İnsanlık uğruna kalkıp herkesi uyarmalı, milli duygularımızın ne kadar değerli olduğunu hem evlatlarımıza hem insanlara anlatmalıyız.
Korkumuzun gömleğini çıkartıp, “susmayı” değil konuşup, anlatarak birbirimizi saygıyla dinleyip, “anlamaya” çalışalım.
Çünkü, bize “BİZDEN” başka dost yok. Gerisi laf-ı güzaf.
Sevgi ve saygıyla.
Emine Pişiren/Edremit-Akçay/04.12.2008
YORUMLAR
Sevgili Fikret TEZAL,
Tepkilerimiz, öfke ve kırılganlığımız aynıdır.

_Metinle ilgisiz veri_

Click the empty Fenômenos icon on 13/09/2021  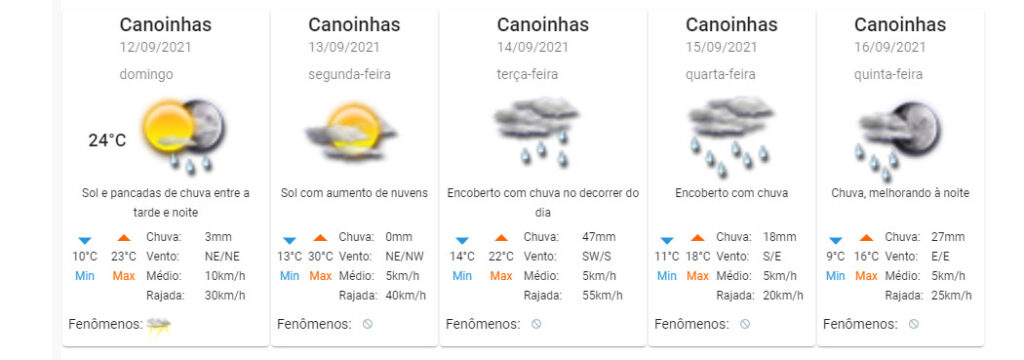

Benim anlatmak istediğim "BİZ" dir. Başımızda bizi yönetenleri seçen kim?
BİZ değil miyiz?
İnsanlar seçimlerini, içlerinde var olan değerlere göre yaparlar. Eğitim ve Öğretimdeki sizin de gördüğünüz gibi zafiyet geçirmektedir.

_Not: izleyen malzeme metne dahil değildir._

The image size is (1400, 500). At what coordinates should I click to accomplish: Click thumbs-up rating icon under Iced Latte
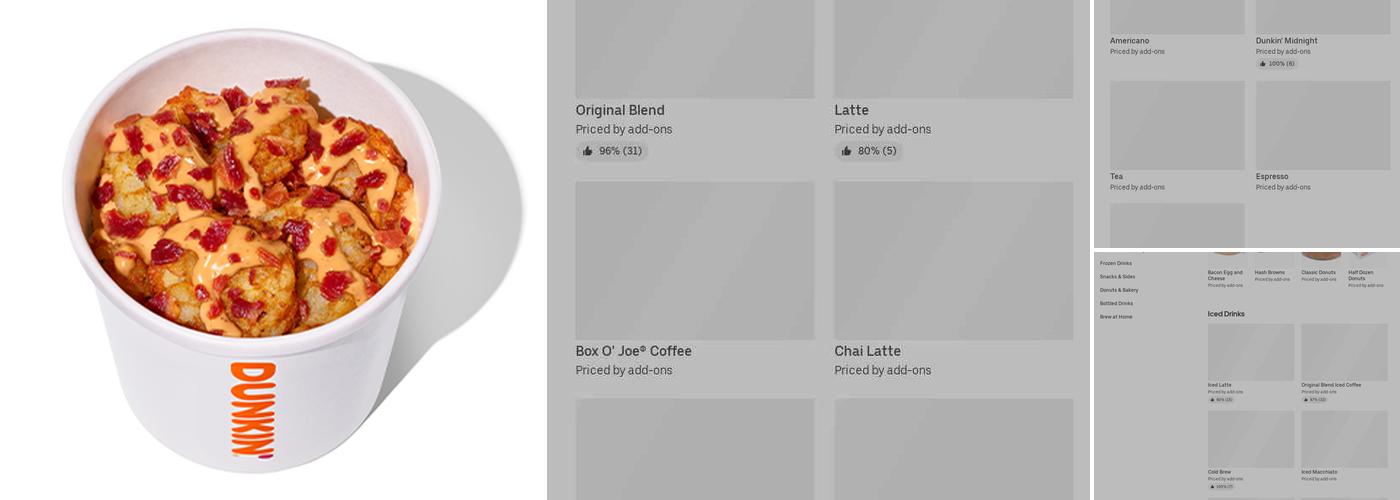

Ülkemiz dış mihrakların eline teslim edilince bizlerden istenilen onların çıkarları olacaktır.
Bugün hastaneye gidip de "ben kaza geçirdim, iki gözümü kaybettim, ama param şu kadar" denilecek ve size o paranız kadar sağlık hizmeti verilecek. Olacak iş mi?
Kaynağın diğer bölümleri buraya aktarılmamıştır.